Since today is Tuesday the 18th of June, 2,500 days from now the date will be Thursday 24 April in 2031 which will be one quarter of the way between today and Sunday the fifth of November 2051 – the date you will instantly recognise as Full Ownership day because it's twenty-seven years, four months and seventeen days from now. With me so far?

And, if you are (say) twenty-eight years old at present, you will be thirty-five, or thereabouts in 2,500 days, which is one quarter of the way between today and the year you turn fifty-six, which you will instantly recognise as the age you will attain when you stop paying rent forever.

Different ways to speed things up

Things get interesting if you buy FastTrack points along the way. These points serve to shorten the pathway to ownership such that if (for example) you buy two hundred FastTrack points, your Progress Percentage will rise from 25%. The numerator stays fixed but the denominator falls.

In a prior article in this series [Number Nineteen: What's the point?] I described the exchange rate between daysrent® and FastTrack points. There's more to it than I can do justice to in a single article but, suffice it to say, if you receive more than one FastTrack point for each daysrent® point you pay in advance, you benefit from inflation-adjusted compound interest. Or, I should say, a compounded yield because your monthly contributions in a purchase plan are not (strictly speaking) a repayment of principal and interest.
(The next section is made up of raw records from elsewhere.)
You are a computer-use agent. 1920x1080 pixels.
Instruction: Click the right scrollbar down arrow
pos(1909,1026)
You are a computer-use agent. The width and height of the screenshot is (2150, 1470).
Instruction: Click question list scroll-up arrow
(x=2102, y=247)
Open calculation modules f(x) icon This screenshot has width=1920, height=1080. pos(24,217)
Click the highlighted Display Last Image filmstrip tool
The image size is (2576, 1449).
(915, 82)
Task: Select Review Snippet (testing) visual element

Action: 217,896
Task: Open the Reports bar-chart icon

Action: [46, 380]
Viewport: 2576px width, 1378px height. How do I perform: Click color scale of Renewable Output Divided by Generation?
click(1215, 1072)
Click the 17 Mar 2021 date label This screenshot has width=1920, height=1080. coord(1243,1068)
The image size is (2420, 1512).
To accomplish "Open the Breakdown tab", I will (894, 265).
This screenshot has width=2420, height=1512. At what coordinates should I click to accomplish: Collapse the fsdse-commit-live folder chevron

The simplicity of the contract empowers the buyer to think through scenarios using calculation tools that gamify the process. We can tell the buyer that half way through the contract her share of the value of her home will be at least half. We can say things like, the longer you stay, the greater your share and we can give precise percentages of a thing of unknown future value using simple ratios.

Now we can multiply your FastTrack-adjusted Progress Percentage by the projected future value of your home.

Six FastTrack points will cost you one daysrent®

That's an elegant way to say that you will make six times your money irrespective of inflation as long as your home rises in line with inflation over the next however many years.

As years pass you will know whether your home is rising (or falling) faster than inflation. As you approach the day of sale, the tracking error shrinks and the accuracy of your planned exit value will grow over time. Slowly, ever slowly, the wisdom of ploughing money into FastTrack points will become clearer – at least for those that care about retirement savings.

We, Pathway, get to re-invest those FastTrack points for decades. That's how this planning malarky feeds our revenue model. As noted above, banks are well-placed to profit and this need not be at the expense of their customer.

That's a wrap

Remember that future perfect tense when thinking about owning a rapidly accreting asset outright prior to retirement. Think of the amount you generally pay for decades of financial advice and then the value of a built-in scenario planning tool will become apparent in the present tense.

We will dive further into the many ways to include future house price movements in the scenario planning process. Not today, but soon. Suffice it to say that if (a) your stake in the value of your home rises by at least 2.5% per annum (b) you can influence that percentage by buying FastTrack points and (c) the underlying property price is likely to rise in line with the economy on a generational timescale, the net result of compounding of these three effects for decades is very sensitive to assumptions about the future. By net I mean you have to subtract the value of the FastTrack points purchased, obviously. You can put your slide rule down now. 😉

As ever, #fintechinnovation begins at home.